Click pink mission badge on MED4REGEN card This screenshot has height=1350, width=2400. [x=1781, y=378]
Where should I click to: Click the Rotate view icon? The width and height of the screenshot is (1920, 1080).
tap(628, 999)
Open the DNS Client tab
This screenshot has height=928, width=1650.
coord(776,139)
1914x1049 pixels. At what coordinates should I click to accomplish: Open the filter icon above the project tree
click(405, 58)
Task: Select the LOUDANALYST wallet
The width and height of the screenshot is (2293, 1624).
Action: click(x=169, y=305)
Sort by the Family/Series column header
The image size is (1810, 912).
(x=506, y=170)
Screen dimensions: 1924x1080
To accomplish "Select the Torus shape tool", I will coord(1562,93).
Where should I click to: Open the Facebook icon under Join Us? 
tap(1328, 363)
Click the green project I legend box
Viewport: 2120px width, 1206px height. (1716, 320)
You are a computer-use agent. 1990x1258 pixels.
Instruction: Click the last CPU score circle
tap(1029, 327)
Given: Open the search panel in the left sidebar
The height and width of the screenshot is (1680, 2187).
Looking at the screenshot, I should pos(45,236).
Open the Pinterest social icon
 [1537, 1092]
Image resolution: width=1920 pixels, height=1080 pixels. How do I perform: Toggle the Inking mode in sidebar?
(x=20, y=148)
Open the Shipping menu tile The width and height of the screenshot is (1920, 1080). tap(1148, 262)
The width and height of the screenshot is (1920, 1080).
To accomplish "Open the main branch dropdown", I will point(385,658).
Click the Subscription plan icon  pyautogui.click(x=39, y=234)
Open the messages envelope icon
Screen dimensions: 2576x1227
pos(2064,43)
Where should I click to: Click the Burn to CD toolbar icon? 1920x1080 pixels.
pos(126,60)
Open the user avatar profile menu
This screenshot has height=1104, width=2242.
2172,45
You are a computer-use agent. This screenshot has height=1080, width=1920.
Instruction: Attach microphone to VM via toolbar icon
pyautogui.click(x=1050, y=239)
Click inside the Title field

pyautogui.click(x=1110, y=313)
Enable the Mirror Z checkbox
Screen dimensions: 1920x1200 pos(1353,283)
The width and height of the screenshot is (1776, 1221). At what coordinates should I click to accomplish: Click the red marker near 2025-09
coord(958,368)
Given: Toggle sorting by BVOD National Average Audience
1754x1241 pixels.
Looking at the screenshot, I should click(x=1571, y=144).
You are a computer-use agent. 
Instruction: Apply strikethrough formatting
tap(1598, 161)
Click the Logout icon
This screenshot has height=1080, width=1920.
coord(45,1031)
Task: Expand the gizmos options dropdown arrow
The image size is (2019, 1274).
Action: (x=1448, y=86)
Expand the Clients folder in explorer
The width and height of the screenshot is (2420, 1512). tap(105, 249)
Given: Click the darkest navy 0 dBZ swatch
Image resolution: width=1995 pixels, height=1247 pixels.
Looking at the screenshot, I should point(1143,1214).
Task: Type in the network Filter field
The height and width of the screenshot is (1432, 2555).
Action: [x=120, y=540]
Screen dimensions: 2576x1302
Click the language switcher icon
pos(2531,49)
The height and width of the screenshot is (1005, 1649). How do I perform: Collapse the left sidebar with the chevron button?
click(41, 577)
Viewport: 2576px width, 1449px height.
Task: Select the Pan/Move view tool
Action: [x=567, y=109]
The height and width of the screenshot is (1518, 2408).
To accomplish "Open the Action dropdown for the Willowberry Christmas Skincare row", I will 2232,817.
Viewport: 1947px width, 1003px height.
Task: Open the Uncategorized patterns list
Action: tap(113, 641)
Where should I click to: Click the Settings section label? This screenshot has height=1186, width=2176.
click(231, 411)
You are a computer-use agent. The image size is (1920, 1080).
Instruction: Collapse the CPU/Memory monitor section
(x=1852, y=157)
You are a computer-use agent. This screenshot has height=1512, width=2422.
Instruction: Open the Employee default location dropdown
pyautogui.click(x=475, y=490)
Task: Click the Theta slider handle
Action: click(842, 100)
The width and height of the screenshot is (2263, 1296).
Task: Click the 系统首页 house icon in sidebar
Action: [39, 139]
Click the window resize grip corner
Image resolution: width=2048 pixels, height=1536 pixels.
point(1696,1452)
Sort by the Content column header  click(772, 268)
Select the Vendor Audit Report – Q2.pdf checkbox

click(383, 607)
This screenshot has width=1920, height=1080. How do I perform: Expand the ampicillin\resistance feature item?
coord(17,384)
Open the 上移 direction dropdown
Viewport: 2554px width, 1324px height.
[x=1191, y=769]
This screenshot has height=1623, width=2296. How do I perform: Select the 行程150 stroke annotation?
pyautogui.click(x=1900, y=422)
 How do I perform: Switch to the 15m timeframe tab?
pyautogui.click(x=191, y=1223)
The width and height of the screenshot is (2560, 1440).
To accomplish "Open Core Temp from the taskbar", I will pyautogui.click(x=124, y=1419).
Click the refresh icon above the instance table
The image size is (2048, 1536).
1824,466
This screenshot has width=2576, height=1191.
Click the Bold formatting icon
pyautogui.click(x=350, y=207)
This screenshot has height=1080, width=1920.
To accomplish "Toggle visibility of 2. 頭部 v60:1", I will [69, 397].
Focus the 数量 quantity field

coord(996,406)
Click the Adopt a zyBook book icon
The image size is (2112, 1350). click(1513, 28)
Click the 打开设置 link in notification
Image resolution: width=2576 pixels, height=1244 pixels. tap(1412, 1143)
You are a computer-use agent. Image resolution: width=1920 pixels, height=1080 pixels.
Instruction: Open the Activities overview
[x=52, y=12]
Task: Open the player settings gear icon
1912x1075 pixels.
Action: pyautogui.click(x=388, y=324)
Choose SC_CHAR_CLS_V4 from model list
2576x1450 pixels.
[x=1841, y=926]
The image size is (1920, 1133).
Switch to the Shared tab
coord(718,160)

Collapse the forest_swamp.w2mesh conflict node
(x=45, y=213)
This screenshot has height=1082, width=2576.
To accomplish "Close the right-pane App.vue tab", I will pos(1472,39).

> [Work instructions]: Take the line holding "Instruction: Open the Activities overview" and all lines after it through the end of the data, and set them down exactly.

> [Exercise output]:
Instruction: Open the Activities overview
[x=52, y=12]
Task: Open the player settings gear icon
1912x1075 pixels.
Action: pyautogui.click(x=388, y=324)
Choose SC_CHAR_CLS_V4 from model list
2576x1450 pixels.
[x=1841, y=926]
The image size is (1920, 1133).
Switch to the Shared tab
coord(718,160)

Collapse the forest_swamp.w2mesh conflict node
(x=45, y=213)
This screenshot has height=1082, width=2576.
To accomplish "Close the right-pane App.vue tab", I will pos(1472,39).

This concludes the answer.